After the huge success of Band Aid's "Do They Know It's Christmas?", several more charity songs reached number 1 this year. USA for Africa, inspired by Band Aid, released "We Are the World", a song written by Michael Jackson and Lionel Richie, while David Bowie and Mick Jagger released a cover of "Dancing in the Street", the music video being premiered at Live Aid and all proceeds going to the charity. In May, a fire at a football stadium in Bradford killed 56 people, and supergroup The Crowd released a charity cover of popular football anthem "You'll Never Walk Alone" in tribute.
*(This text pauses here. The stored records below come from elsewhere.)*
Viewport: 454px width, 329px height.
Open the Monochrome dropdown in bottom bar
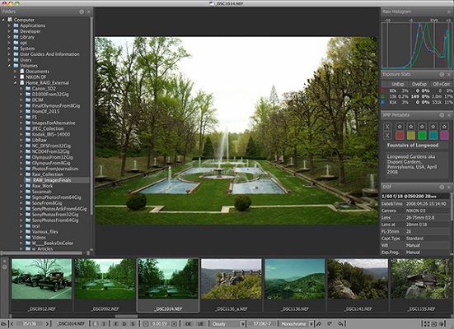(297, 324)
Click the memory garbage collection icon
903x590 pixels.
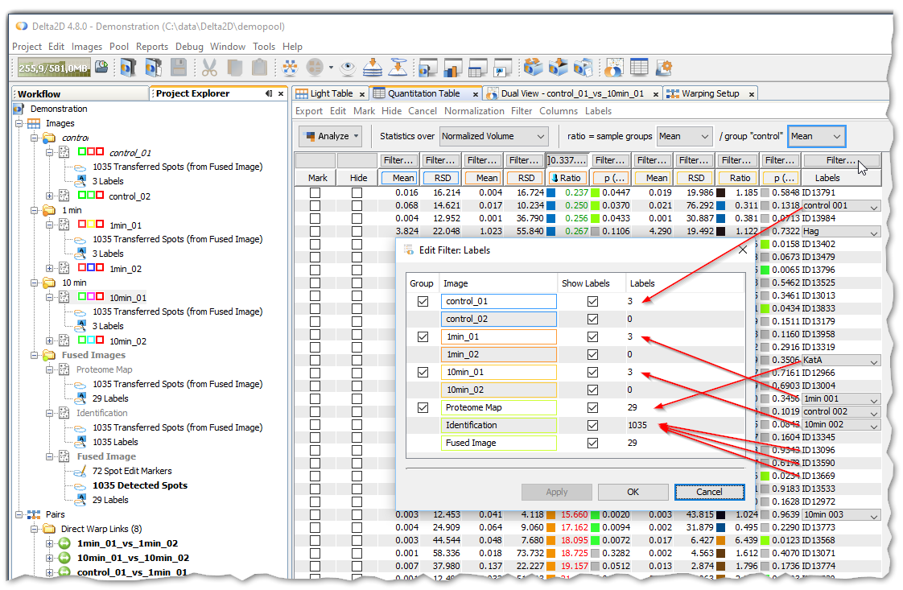pos(102,68)
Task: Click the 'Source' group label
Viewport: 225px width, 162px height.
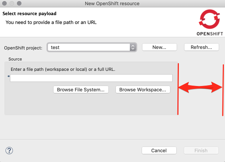Action: [15, 59]
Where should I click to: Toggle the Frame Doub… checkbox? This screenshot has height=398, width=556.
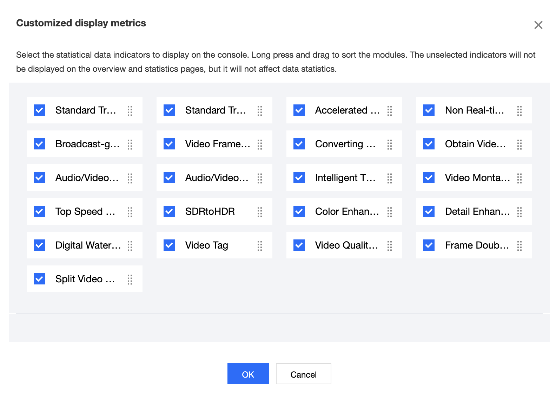(429, 245)
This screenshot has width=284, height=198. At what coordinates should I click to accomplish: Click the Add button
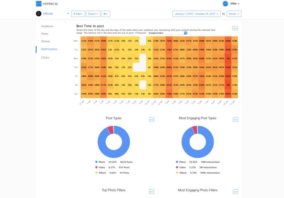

British rock band Dire Straits released their album Brothers in Arms in May, one of the first ever albums to be released on compact disc and the format's first million-seller. It went on to become the UK's best-selling album of the entire decade and remains one of the top ten best-selling albums of all time in the UK. Four singles were released from the album, including the UK number 4 hit and US number 1 "Money for Nothing", which referenced American music channel MTV and had a groundbreaking video featuring early computer-generated imagery. When a European version of MTV launched in 1987, it was the first video ever played on the channel.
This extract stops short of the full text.